I have a few memorable moments that I can recall. The attendance at the Seasonal Warden Training School at the Palisades in Jasper is certainly one I can highlight. It was a great time, and the learning experience was great, so was the location. I was shown how to throw a diamond hitch on a pack horse. Don’t ask me to do that today, I haven’t got a clue. Another moment was when videographer Bill Schmaltz was recording encounters with bears for his video Bears and Man for the National Film Board. I used that video in my lectures at BCIT when I was teaching there in the late 70s. It was memorable because I am portrayed in the video for about 15 seconds while I released a Black bear into the Kootenay River after it was removed from Redstreak Campground. I had to get up on the tank, walk to the gate, and open it to allow the bear to escape into the river. The trap had been backed into the river. Fortunately, it swam across the river, and I returned safety to the truck. That was my fifteen seconds of fame! The film crew applauded.

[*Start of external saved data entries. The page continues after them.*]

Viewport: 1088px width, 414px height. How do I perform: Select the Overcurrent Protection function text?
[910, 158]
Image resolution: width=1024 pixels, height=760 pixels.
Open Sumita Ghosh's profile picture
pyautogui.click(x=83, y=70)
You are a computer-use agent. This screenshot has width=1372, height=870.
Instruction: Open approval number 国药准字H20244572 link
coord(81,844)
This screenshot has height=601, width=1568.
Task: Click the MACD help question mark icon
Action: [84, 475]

Bears seem to be a big component of my more memorable events. Another is the time I had to remove a bear that was captured at the Boulder Creek Compound. It was in the large Grizzly bear trap. I would normally have a Warden with me as a safety measure when releasing the bear, but on this occasion no one was available. So, I had to do it myself because we didn’t want to stress the bear out any more than necessary by leaving it in the trap too long. I drove the truck and tank to the lower Ice River cabin and backed it up between the two railings of the footbridge over the Ice River. The bridge linked the park with the Province of B.C. I got the rifle and climbing up on this large tank and walked to the high platform overtop of the gate. I opened the gate, and the bear came charging out and ran to the end of the bridge, about 30 feet, and turned around and looked up at me. Fortunately, I was quite high above the animal, but there was no way I could make it back to the truck safely. I thought, oh shoot! I picked up the rifle and took a shot to the side of it to scare it off. The bullet hit the moss covering the stream bank. The bear didn’t even notice it hit, so I took a second shot a little closer. At the exact moment I fired the shot, the bear moved its front paw to turn around and leave. Its paw was right in line with my shot. I think I may have hit one of its claws. But whether I did or didn’t, it took off into the province and out of sight, thankfully. I quickly climbed down, jumped in the truck and took off down the road as quickly as was safe on that road. I went straight home to change my clothes.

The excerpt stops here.